REVISION WITH PARK PROPOSAL

A revision to the White Oak Estates project was submitted to Sonoma County Permit and Resource Management Department in March 2000. The revised proposal offered to dedicate 394 acres of the Galvin Ranch for a park and offered to sell an additional 266 acres at a price to be negotiated on exchange for the County’s granting of permission for the 34 home subdivision on the ridge of Sonoma Mountain (in violation of the County General Plan) and the County’s provision of the access road by extending Manor Lane. The Environmental Impact Report revision was never completed because the applicant failed to provide funding.

THE OSD OFFER TO PURCHASE

With the spring of 2001 came the good news that the Galvin family would consider selling the bulk of Triangle G Ranch rather than developing it. The Sonoma County Open Space District and the California Coastal Conservancy confirmed in April that they were in negotiations to acquire most of the 1746-acre ranch. Since the original application for subdivision was submitted to the county, the parcel south of State Gulch Road was sold and another 96 acres were leased to the UCC Vineyards Group and planted in grapes.

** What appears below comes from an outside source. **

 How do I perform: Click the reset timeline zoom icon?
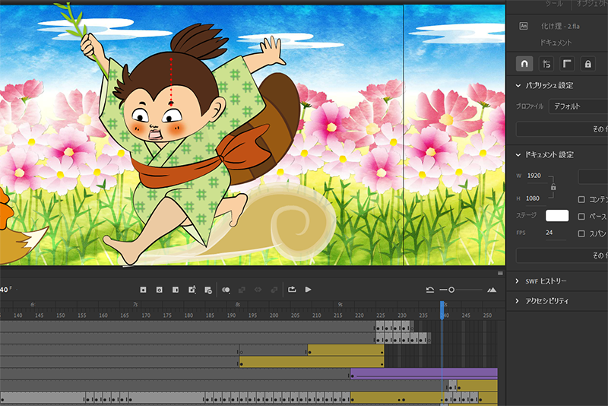(x=429, y=290)
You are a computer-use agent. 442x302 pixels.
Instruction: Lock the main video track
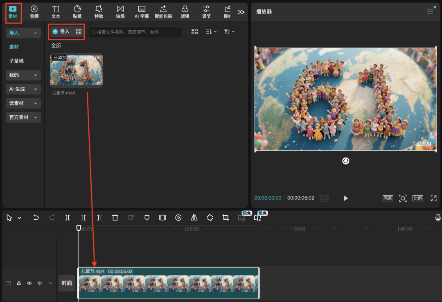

In January 2002 the Open Space District offer to buy 1626 acres to the Galvin family with the right to build two homes. This ended our hopes, and the hopes of the county supervisors, that the threat of ridge top development would end with the purchase. We do not know what the Galvin family will do with the ranch in the future. Presently the ranch is used for cattle grazing and for grape growing.